Records from a collection:
◆ ◆ ◆

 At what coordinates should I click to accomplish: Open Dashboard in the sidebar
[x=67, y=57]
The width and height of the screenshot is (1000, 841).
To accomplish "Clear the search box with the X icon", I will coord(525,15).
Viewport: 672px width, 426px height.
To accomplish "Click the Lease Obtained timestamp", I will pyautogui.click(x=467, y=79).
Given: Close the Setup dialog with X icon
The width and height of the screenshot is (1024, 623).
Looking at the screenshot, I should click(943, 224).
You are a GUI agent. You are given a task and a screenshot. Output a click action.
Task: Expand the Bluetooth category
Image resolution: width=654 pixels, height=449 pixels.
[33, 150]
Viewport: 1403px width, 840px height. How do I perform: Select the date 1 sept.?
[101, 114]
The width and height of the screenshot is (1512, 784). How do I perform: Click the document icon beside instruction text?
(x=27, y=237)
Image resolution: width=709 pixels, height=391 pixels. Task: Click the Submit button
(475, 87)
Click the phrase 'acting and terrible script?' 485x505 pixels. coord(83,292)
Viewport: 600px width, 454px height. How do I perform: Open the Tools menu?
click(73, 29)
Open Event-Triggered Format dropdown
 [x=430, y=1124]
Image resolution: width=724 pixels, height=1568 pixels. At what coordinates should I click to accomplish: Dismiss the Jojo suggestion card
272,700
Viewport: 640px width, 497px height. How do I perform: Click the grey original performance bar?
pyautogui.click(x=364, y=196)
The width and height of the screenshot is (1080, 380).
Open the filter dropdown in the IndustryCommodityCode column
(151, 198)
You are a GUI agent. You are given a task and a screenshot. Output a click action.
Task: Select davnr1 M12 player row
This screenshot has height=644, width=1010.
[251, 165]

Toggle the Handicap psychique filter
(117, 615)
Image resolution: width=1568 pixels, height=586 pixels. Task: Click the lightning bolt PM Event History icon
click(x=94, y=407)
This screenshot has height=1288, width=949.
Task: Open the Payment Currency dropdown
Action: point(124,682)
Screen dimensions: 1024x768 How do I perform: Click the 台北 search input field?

◆ ◆ ◆

## ACTIVITY
Retype all the data verbatim.

## EXERCISE RESULT
 At what coordinates should I click to accomplish: Open Dashboard in the sidebar
[x=67, y=57]
The width and height of the screenshot is (1000, 841).
To accomplish "Clear the search box with the X icon", I will coord(525,15).
Viewport: 672px width, 426px height.
To accomplish "Click the Lease Obtained timestamp", I will pyautogui.click(x=467, y=79).
Given: Close the Setup dialog with X icon
The width and height of the screenshot is (1024, 623).
Looking at the screenshot, I should click(943, 224).
You are a GUI agent. You are given a task and a screenshot. Output a click action.
Task: Expand the Bluetooth category
Image resolution: width=654 pixels, height=449 pixels.
[33, 150]
Viewport: 1403px width, 840px height. How do I perform: Select the date 1 sept.?
[101, 114]
The width and height of the screenshot is (1512, 784). How do I perform: Click the document icon beside instruction text?
(x=27, y=237)
Image resolution: width=709 pixels, height=391 pixels. Task: Click the Submit button
(475, 87)
Click the phrase 'acting and terrible script?' 485x505 pixels. coord(83,292)
Viewport: 600px width, 454px height. How do I perform: Open the Tools menu?
click(73, 29)
Open Event-Triggered Format dropdown
 [x=430, y=1124]
Image resolution: width=724 pixels, height=1568 pixels. At what coordinates should I click to accomplish: Dismiss the Jojo suggestion card
272,700
Viewport: 640px width, 497px height. How do I perform: Click the grey original performance bar?
pyautogui.click(x=364, y=196)
The width and height of the screenshot is (1080, 380).
Open the filter dropdown in the IndustryCommodityCode column
(151, 198)
You are a GUI agent. You are given a task and a screenshot. Output a click action.
Task: Select davnr1 M12 player row
This screenshot has height=644, width=1010.
[251, 165]

Toggle the Handicap psychique filter
(117, 615)
Image resolution: width=1568 pixels, height=586 pixels. Task: Click the lightning bolt PM Event History icon
click(x=94, y=407)
This screenshot has height=1288, width=949.
Task: Open the Payment Currency dropdown
Action: point(124,682)
Screen dimensions: 1024x768 How do I perform: Click the 台北 search input field?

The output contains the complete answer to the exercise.